For 12 years the project was approved by successive police commissioners and public security ministers. The issue became part of the training program for police, particularly for police patrol units. According to the Abraham Fund, however, by the summer of 2014 after the disturbances in the Arab sector began following the murder of 16-year-old Mohammed Abu Khdeir, the connection with the police had begun to weaken. Now, precisely when tension between the Arab sector and the Israel Police is once again at a boiling point, it has been decided to eliminate the project from the police curriculum.
“They’ve stopped working with us formally,” says Abraham Fund Co-Executive Director Amnon Be’eri-Sulitzeanu. “It began in the days of [previous police chief Yohanan] Danino, who said he had received a recommendation to incorporate the fund’s lesson plans into the police school but this would be done without us. Danino left and we waited for a few months until the appointment of the new police chief.”
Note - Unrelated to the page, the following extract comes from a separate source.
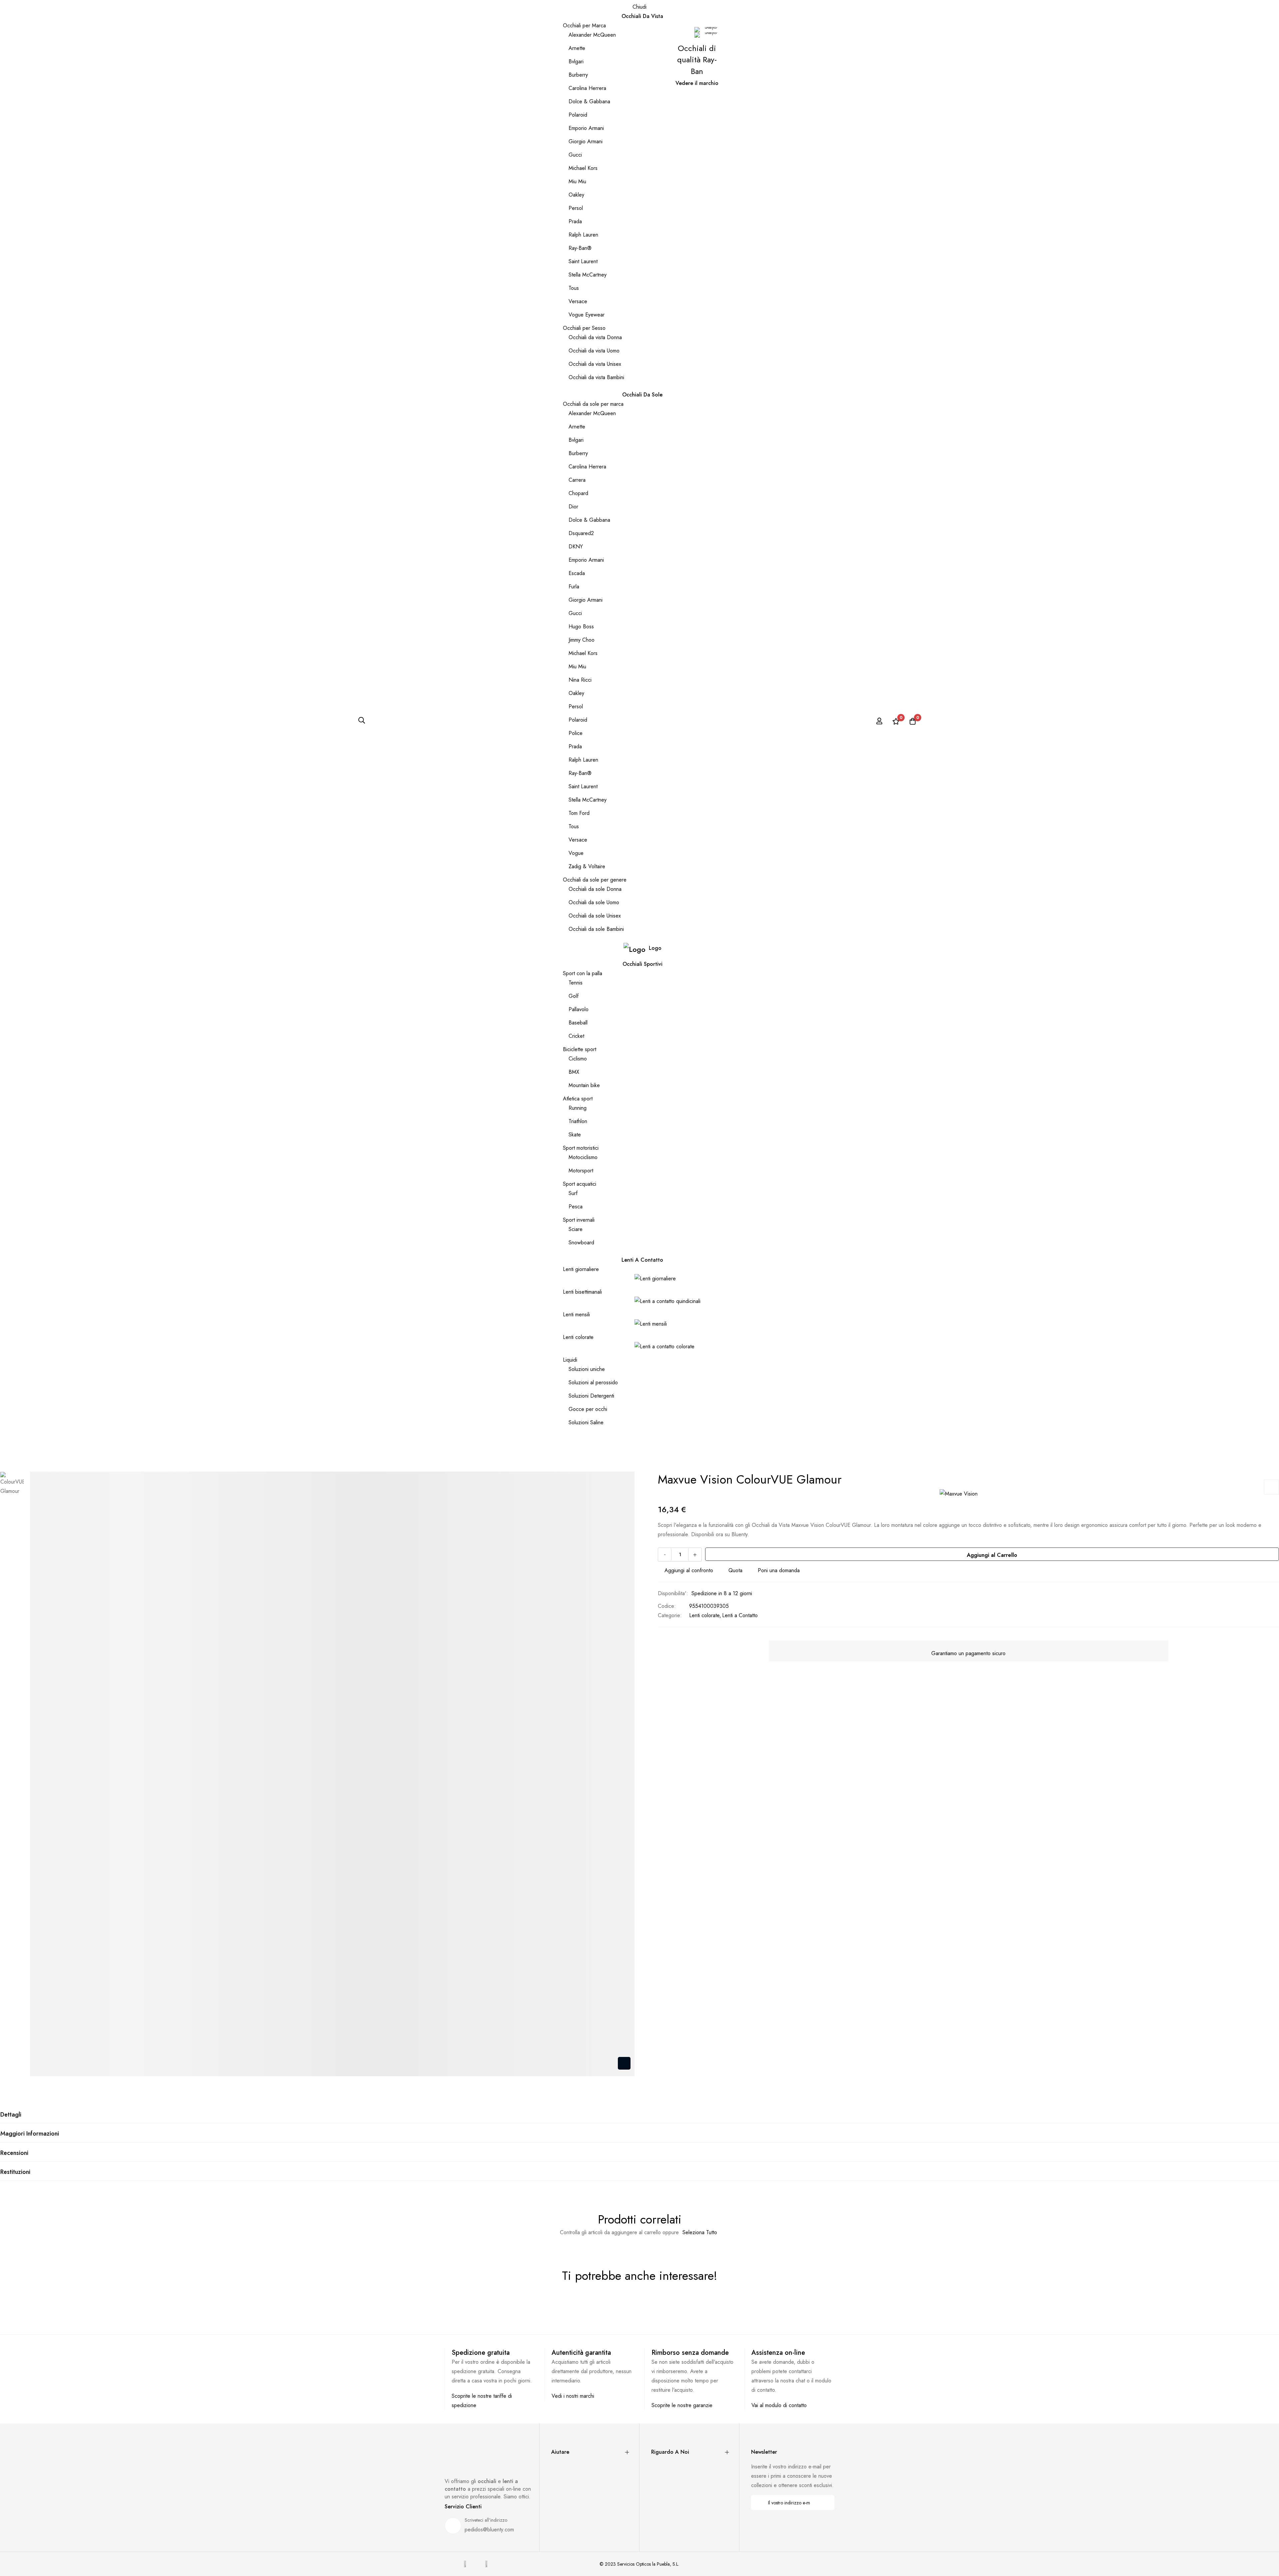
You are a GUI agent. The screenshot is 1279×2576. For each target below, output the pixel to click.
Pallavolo (579, 1009)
Despite Be’eri-Sulitzeanu’s attempts to make contact with the new police commissioner, Roni Alsheikh, until now, he says, he has not succeeded in getting the police chief’s response on the matter. “There’s no problem with them doing it on their own, but I can say with confidence that today it simply isn’t happening. A few months ago we asked the police what content they were teaching, and only then did a police car show up with a request for binders and study materials. This is sending an important project down the tubes.”
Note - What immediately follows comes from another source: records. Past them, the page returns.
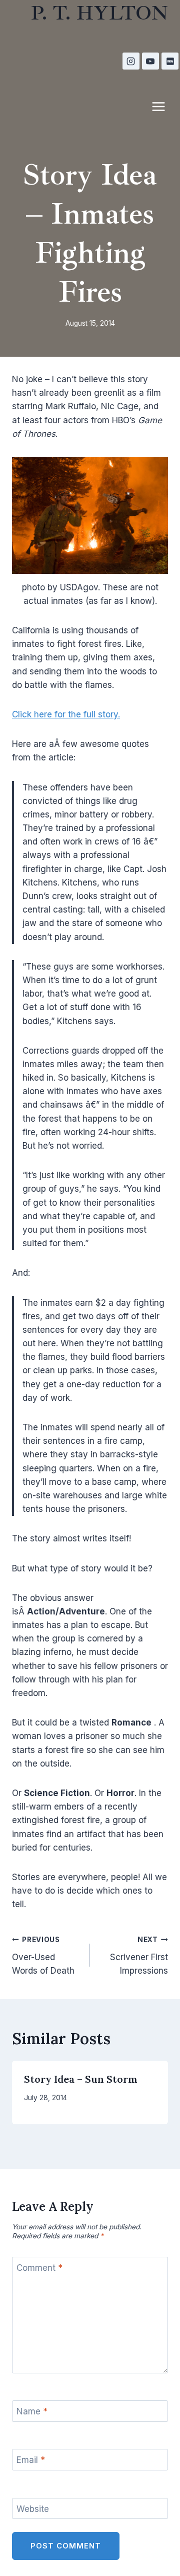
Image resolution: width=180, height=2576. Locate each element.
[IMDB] (170, 61)
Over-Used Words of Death (43, 1956)
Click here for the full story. (66, 714)
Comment (39, 2268)
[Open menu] (163, 106)
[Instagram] (131, 61)
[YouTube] (150, 61)
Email (30, 2460)
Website (32, 2509)
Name (32, 2411)
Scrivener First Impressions (139, 1956)
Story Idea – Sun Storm (81, 2079)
The Abraham Fund has conducted yearly study trips for top police officers to various countries to learn about how the local police deal with foreign criminals, minorities and immigrants. Two years ago an Abraham Fund delegation went to the United States with 14 chiefs of police stations in mixed areas, who received training on policing in a multicultural society.
In the view of Joint Arab List chairman MK Ayman Odeh, “Shutting down the project and the police commissioner’s silence are another sad example of how the police relate to the Arab public.”
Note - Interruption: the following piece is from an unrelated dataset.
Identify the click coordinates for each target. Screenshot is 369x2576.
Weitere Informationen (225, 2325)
The Israel Police, according to a spokesman, is operating on “a variety of levels to increase the sense of security and establish trust in the police and the rule of law in various segments of the population, and above all in the Arab sector. More than two years ago the chief of police at the time, Yohanan Danino, decided to change the arrangement with the Abraham Fund and focus only on a strategic interface, while making full use of the insights obtained through the joint processes. The police is continuing to act in a significant and extensive way, including investment of many resources, in adapting the organization’s services to a variety of population segments.”